### DIRECTIONS
Pull out each line of the rows below that contains the string "width", and copy those lines unchanged.

### GIVEN RECORDS
○ ○ ○ ○ ○ ○ ○

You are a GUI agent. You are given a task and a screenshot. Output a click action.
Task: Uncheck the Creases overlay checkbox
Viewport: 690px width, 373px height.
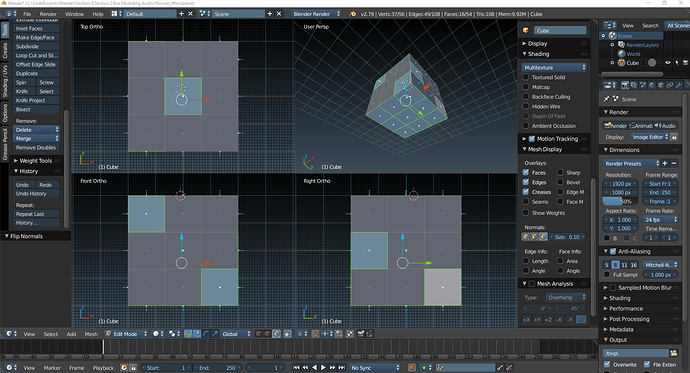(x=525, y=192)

○ ○ ○ ○ ○ ○ ○

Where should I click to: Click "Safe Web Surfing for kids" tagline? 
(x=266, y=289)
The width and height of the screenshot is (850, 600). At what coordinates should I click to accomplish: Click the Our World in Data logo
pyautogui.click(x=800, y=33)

○ ○ ○ ○ ○ ○ ○

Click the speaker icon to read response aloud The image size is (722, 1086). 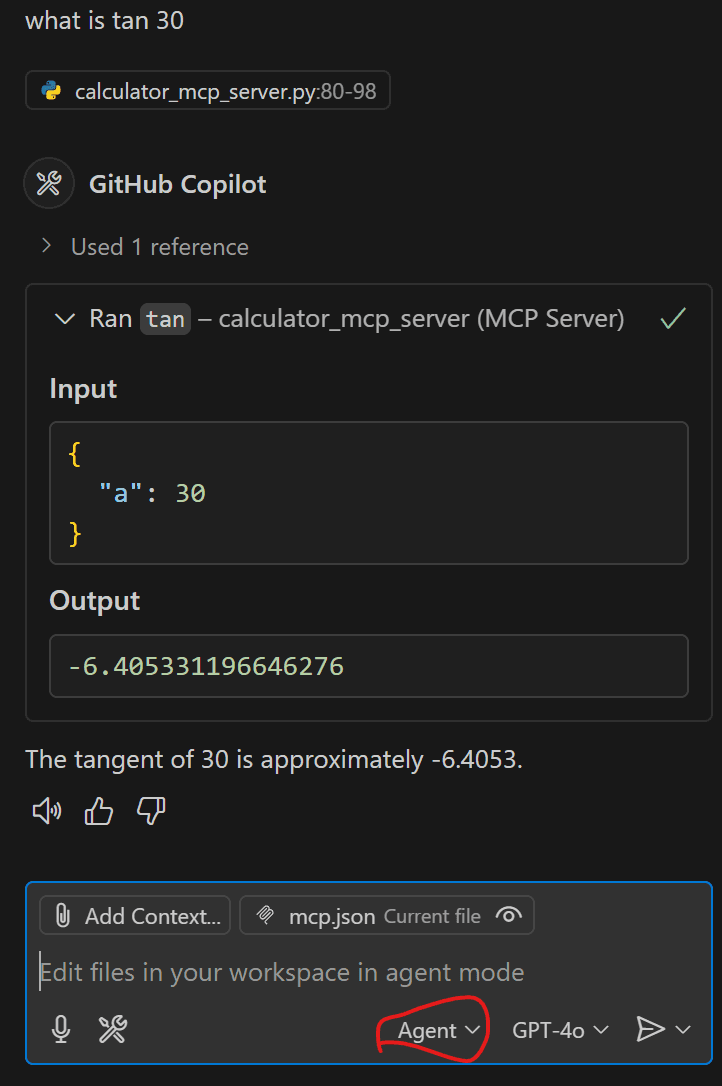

○ ○ ○ ○ ○ ○ ○

### OUTPUT BELOW
Viewport: 690px width, 373px height.
The width and height of the screenshot is (850, 600). At what coordinates should I click to accomplish: Click the Our World in Data logo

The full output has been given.